** Written tasks **
- A) From the forum thread about file sizes over 2 GB in PHP, copy the part that opens with the words containing "Reputation: 659" and closes with "and fseek()".
- B) In the forum thread about file sizes over 2 GB in PHP, what name did the original poster give to the open-source project started for this problem?

** Passage to read **
=====

Reputation: 659
I need to get the file size of a file over 2 GB in size. (testing on 4.6 GB file). Is there any way to do this without an external program?
Current status:
filesize()
, stat()
and fseek()
failsfread()
and feof()
worksThere is a possibility to get the file size by reading the file content (extremely slow!).
$size = (float) 0;
$chunksize = 1024 * 1024;
while (!feof($fp)) {
fread($fp, $chunksize);
$size += (float) $chunksize;
}
return $size;
I know how to get it on 64-bit platforms (using fseek($fp, 0, SEEK_END)
and ftell()
), but I need solution for 32-bit platform.
Solution: I've started open-source project for this.
Big File Tools is a collection of hacks that are needed to manipulate files over 2 GB in PHP (even on 32-bit systems).
Upvotes: 26
Views: 20296
Reputation: 9916
Here's one possible method:
It first attempts to use a platform-appropriate shell command (Windows shell substitution modifiers or *nix/Mac stat
command). If that fails, it tries COM (if on Windows), and finally falls back to filesize()
.
/*
* This software may be modified and distributed under the terms
* of the MIT license.
*/
function filesize64($file)

=====

** Record set **
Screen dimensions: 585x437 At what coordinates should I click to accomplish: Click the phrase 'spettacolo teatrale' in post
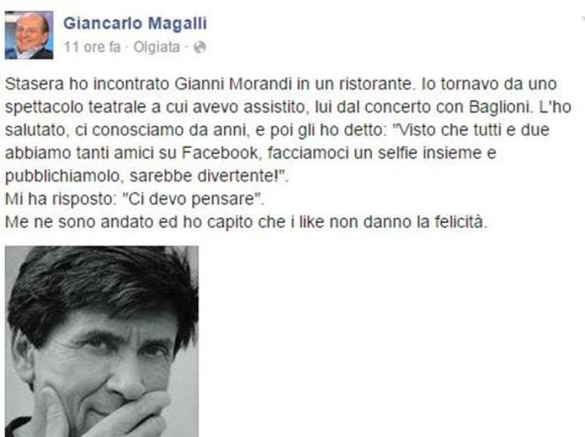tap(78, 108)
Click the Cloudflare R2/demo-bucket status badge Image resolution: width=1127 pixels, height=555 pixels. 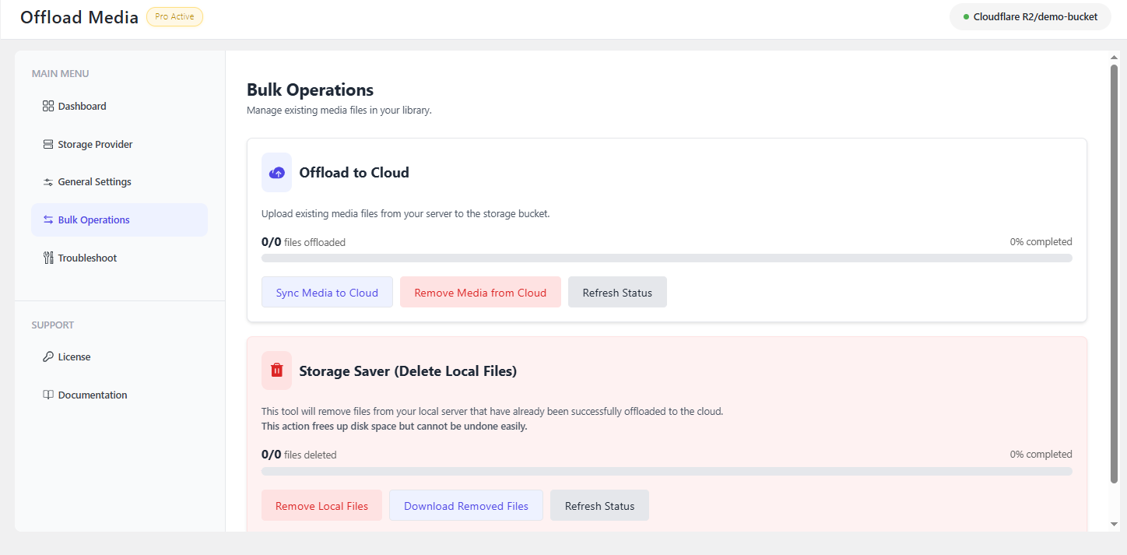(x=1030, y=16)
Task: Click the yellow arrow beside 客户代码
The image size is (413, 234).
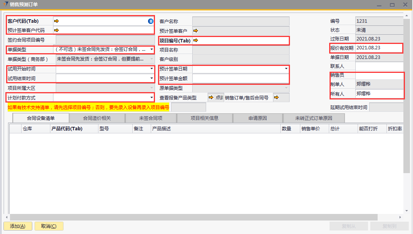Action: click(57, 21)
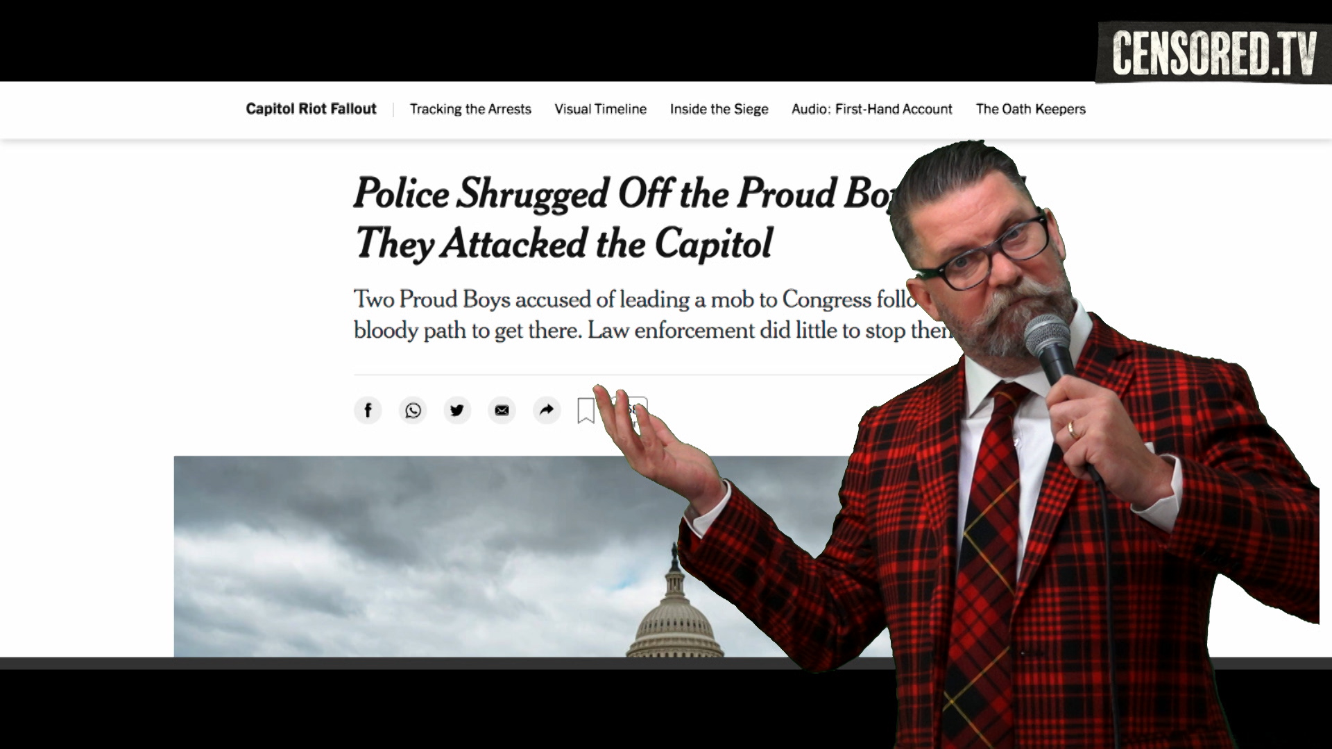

=====

** Results for each task **
- A)
Reputation: 659
I need to get the file size of a file over 2 GB in size. (testing on 4.6 GB file). Is there any way to do this without an external program?
Current status:
filesize()
, stat()
and fseek()

- B) Big File Tools